L'enchère AdWords originale de Google (et de nombreux échanges publicitaires depuis) a utilisé un mécanisme généralisé au second prix (GSP) précisément parce que demander aux annonceurs d'enchérir leur vraie valeur simplifie énormément le problème d'enchère : les annonceurs n'ont pas besoin d'exécuter des simulations de théorie des jeux sur leurs concurrents pour décider quoi enchérir, ils peuvent simplement déclarer leur valeur réelle par clic ou par impression et laisser le mécanisme gérer l'allocation et la tarification efficaces. Cela réduit la charge cognitive et stratégique des participants et, dans le cas d'un seul article de type Vickrey, maximise de manière prouvable l'efficacité économique totale (l'article revient toujours à celui qui le valorise le plus) tout en restant à l'épreuve des stratégies pour chaque enchérisseur individuellement.
Le fait d'augmenter le nombre d'enchérisseurs concurrents change-t-il le fait qu'enchérir sincèrement soit optimal ?

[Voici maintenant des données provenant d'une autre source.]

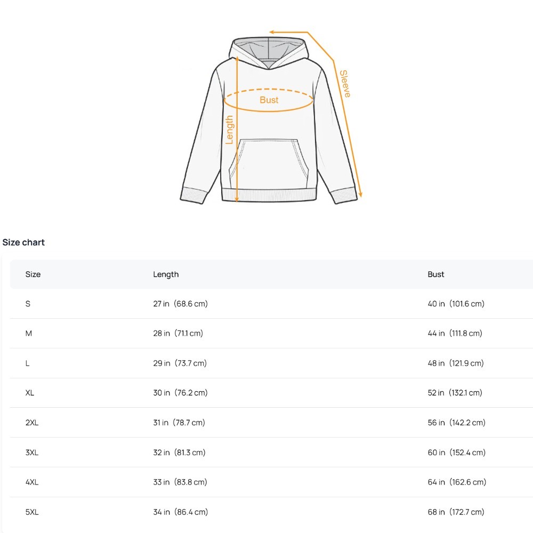Select the L size row label

pos(28,363)
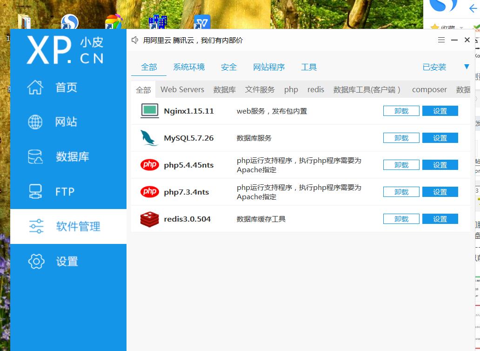480x351 pixels.
Task: Click the MySQL dolphin icon
Action: point(149,138)
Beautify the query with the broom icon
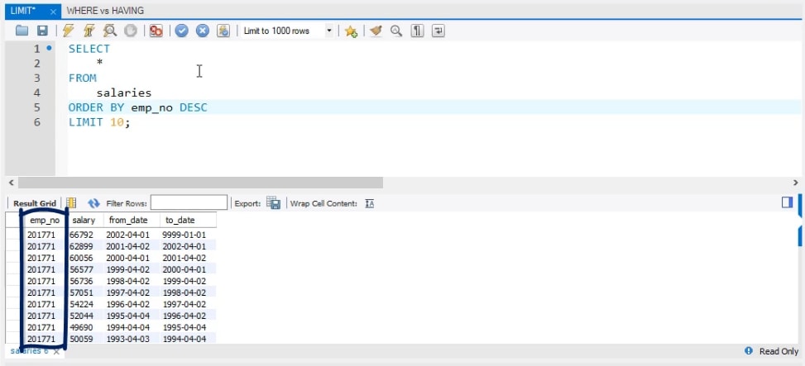The image size is (805, 366). pyautogui.click(x=376, y=31)
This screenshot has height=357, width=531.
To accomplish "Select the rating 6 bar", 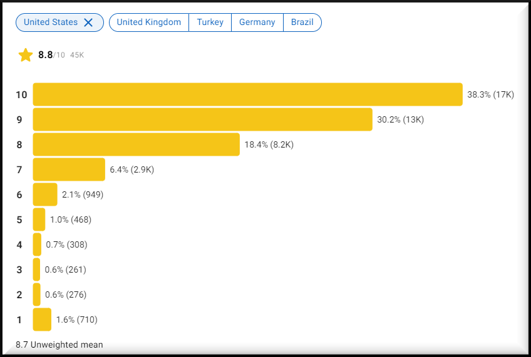I will pos(45,194).
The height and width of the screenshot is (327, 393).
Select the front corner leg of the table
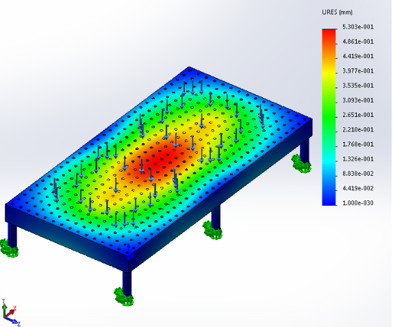[x=127, y=283]
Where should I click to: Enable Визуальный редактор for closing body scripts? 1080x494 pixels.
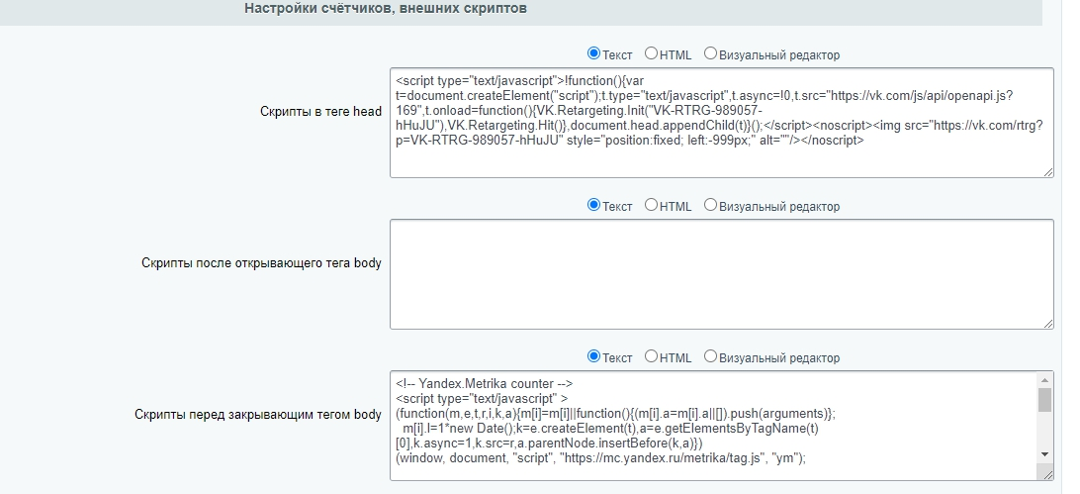click(710, 356)
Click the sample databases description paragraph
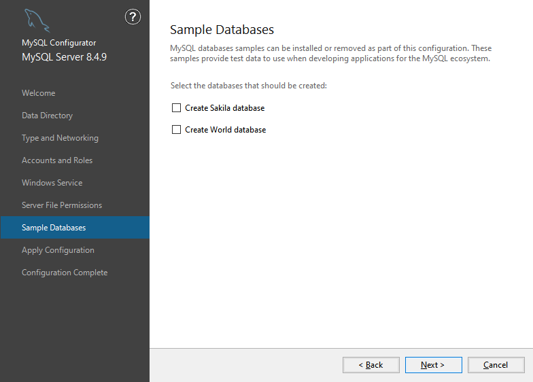Screen dimensions: 533x382 point(330,54)
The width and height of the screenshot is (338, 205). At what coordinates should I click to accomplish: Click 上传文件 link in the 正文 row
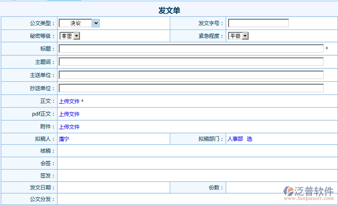pyautogui.click(x=69, y=101)
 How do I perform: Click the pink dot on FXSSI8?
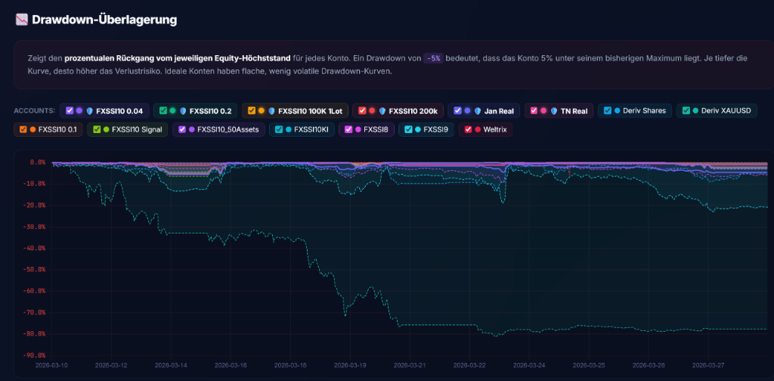pos(357,129)
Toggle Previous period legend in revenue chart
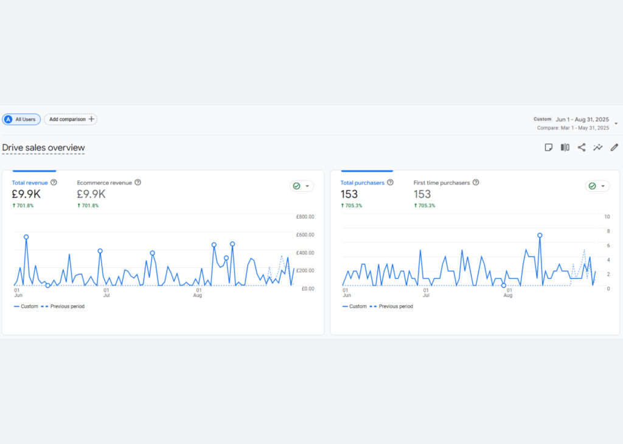 click(63, 306)
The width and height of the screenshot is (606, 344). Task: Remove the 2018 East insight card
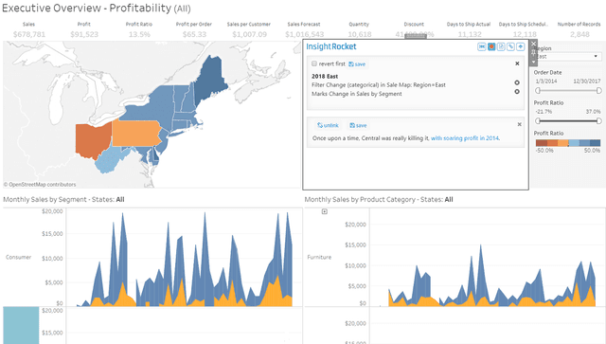(x=517, y=63)
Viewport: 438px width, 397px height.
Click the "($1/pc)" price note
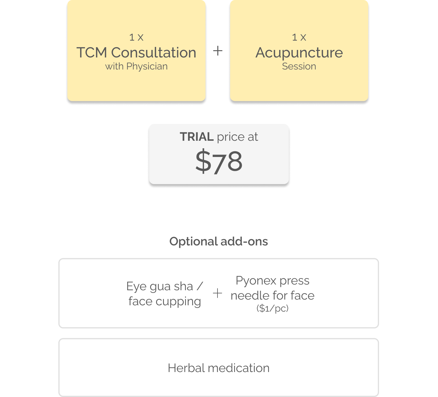[x=273, y=308]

Non — la compatibilité incitative en stratégie dominante signifie qu'enchérir sincèrement reste la meilleure réponse d'un enchérisseur quel que soit le nombre de concurrents ou leur comportement, car la preuve ne fait jamais référence au nombre ou au comportement des concurrents, seulement au fait mécanique que votre enchère ne peut pas influencer le prix que vous payez si vous gagnez. Ajouter des enchérisseurs dans cette simulation change la fréquence à laquelle le groupe sincère gagne (plus de concurrence signifie des taux de victoire plus faibles pour tout le monde et une deuxième enchère la plus élevée plus proche de la vraie valeur du gagnant) et rapproche l'utilité moyenne de tous vers zéro, mais cela n'inverse jamais le classement : enchérir sincèrement domine toujours faiblement le sur-enchérissement ou le sous-enchérissement.
Le fait d'élargir l'écart de valorisation ou d'augmenter le pourcentage de décalage change-t-il la conclusion ?
Élargir l'écart de valorisation augmente la variance des résultats d'un tour à l'autre mais ne change pas la logique sous-jacente de stratégie dominante, puisque l'argument pour enchérir sincèrement tient valeur par valeur, pas seulement en moyenne. Augmenter les curseurs de pourcentage de sur-enchère ou de sous-enchère fait échouer plus sévèrement les stratégies non sincères — les enchérisseurs qui sur-enchérissent fortement gagnent plus souvent mais paient bien plus cher quand ils le font (transformant parfois un gain à valeur positive en perte nette), tandis que les enchérisseurs qui sous-enchérissent fortement perdent plus souvent des enchères qu'ils auraient pu gagner de manière rentable. Remettre l'un ou l'autre curseur de décalage vers zéro fait converger la performance de ces groupes vers celle du groupe sincère, ce qui est exactement ce que prédit la théorie : le décalage n'est jamais que neutre ou nuisible, jamais bénéfique, dans une enchère au second prix.
À chaque tour, chaque enchérisseur tire une nouvelle valorisation privée d'une distribution partagée, calcule une enchère scellée à partir de sa stratégie (sincère, % de sur-enchère ou % de sous-enchère), et une véritable enchère est résolue : la plus haute enchère gagne, le prix payé est la deuxième enchère la plus élevée. L'utilité s'accumule par groupe de stratégie dans une moyenne courante affichée en direct et représentée sur les tours.